Abstract
Aim: The study aimed to evaluate the association and interaction of ataxia telangiectasia mutated (ATM) genetic polymorphisms with lung cancer risk in Taiwan, where lung cancer is the primary cause of cancer-related death. Materials and Methods: In this hospital-based matched case—control study, associations of up to seven ATM single nucleotide polymorphisms (rs600931, rs652311, rs227060, rs228589, rs227092, rs624366 and rs189037) with lung cancer risk were investigated among Taiwanese. In this study, 358 lung cancer patients and 716 age- and gender-matched healthy controls were genotyped and the genetic-lifestyle interaction were analyzed. Results: The results showed that the percentages of GG, AG and AA for ATM rs652311 genotypes were significantly different at 34.6%, 48.9% and 16.5% in the lung cancer patient group and 39.9%, 51.0% and 9.1% in non-cancer control group, respectively. We further analyzed the genetic–lifestyle effects on lung cancer risk and found that the contribution of ATM rs652311 A allele-bearing genotypes to lung cancer susceptibility was enhanced in the cigarette smokers and not enhanced in the non-smokers (p=0.0045 and 0.2758, respectively). Conclusion: Our results provide evidence that the A allele of ATM rs652311 may be associated with lung cancer risk, and may enhance the effects of smoking habit on lung cancer development.

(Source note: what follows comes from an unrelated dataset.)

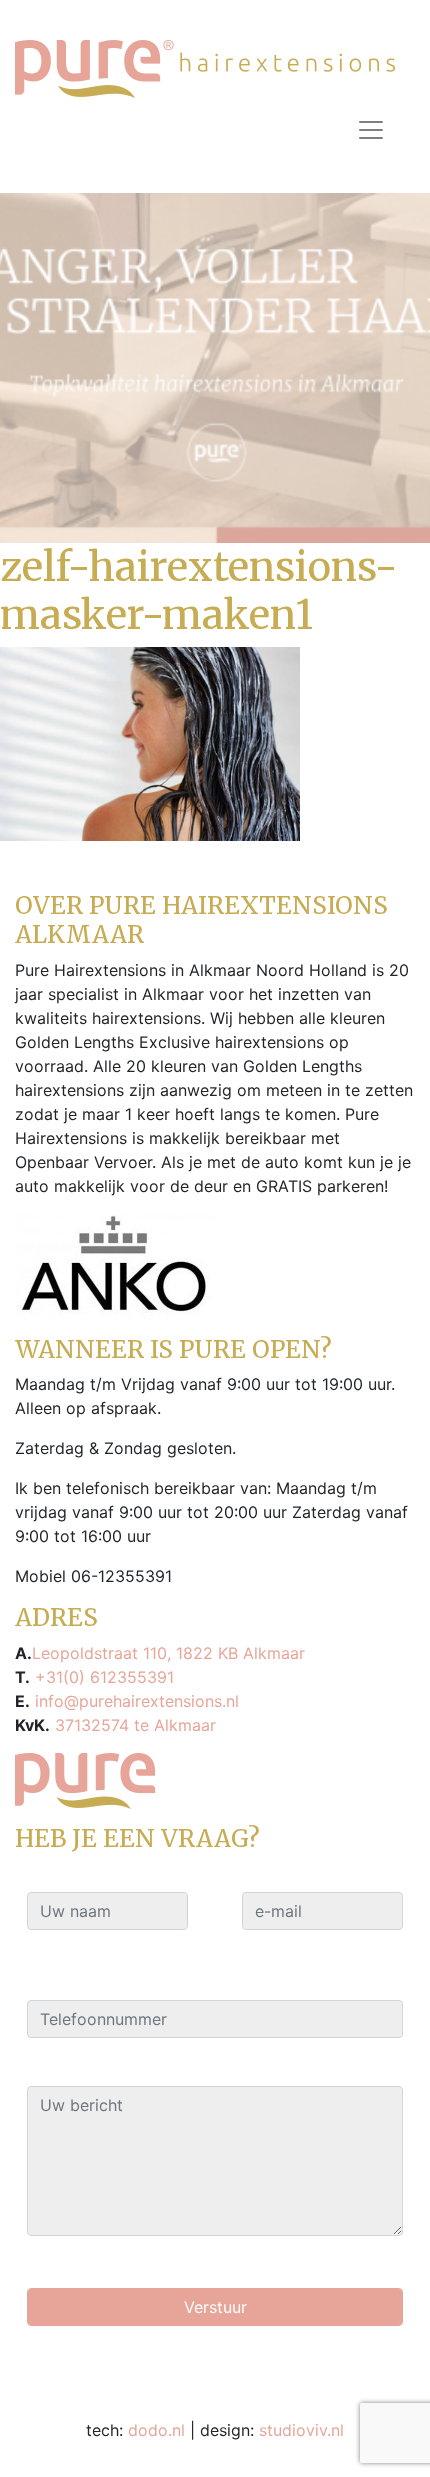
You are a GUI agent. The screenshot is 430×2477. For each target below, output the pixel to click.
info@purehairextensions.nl (134, 1701)
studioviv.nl (301, 2430)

Lung cancer is keeping its throne as the leading cause of cancer death, both worldwide and in Taiwan (1). In literature, it is reported that various carcinogens contained in cigarette smoke may produce reactive oxygen species that can induce DNA adducts and strand breaks in the genome (2). However, there are also some studies which show that only 10-15% of all smokers actually develop lung cancer during their life, suggesting that individual susceptibility to carcinogens in cigarette smoke can vary among different populations (3, 4). From the twentieth century, mounting evidence has shown that individual differences in susceptibility may be inherited via genes encoding for DNA repair proteins, which may be closely associated with personal cancer risk (5-10).
Endogenous and exogenous carcinogens may induce direct DNA adducts, single- and double-strand breaks (DSBs). Among the various types of DNA damage and their responsible repair proteins, ataxia telangiectasia mutated (ATM) plays a critical role in the recognition, signaling, and repairing of DNA DSBs immediately after their formation (11). ATM is rapidly activated after the formation of DSBs and can phosphorylate various downstream substrates, some of which are key factors in the regulation of cell-cycle arrest, DNA repair, and apoptosis. For instance, ATM is an upstream factor of the well-known tumor-suppressor protein p53, and regulates the progression of the cell cycle and apoptosis by activation and stabilization of p53 (12, 13). In addition, ATM can also phosphorylate oncogenic protein (murine double minute 2; MDM2) (14), checkpoint kinase (cell-cycle-checkpoint kinase 2; CHK2) (15), tumor-suppressor protein Breast cancer 1 (BRCA1) (16), and DNA-repair protein Nijmegen breakage syndrome 1 (NBS1) (17). Moreover, recent epidemiological and molecular analyses of ATM indicate that ATM genetic variations are low-penetrance susceptibility alleles for breast cancer (18-21), and oral cancer (22). ATM polymorphisms may contribute to the susceptibility of lung cancer in Korea (23), France (24), USA (25) and Taiwan (26). However, some literature reported that ATM polymorphisms may not be associated with lung cancer risk (27-29).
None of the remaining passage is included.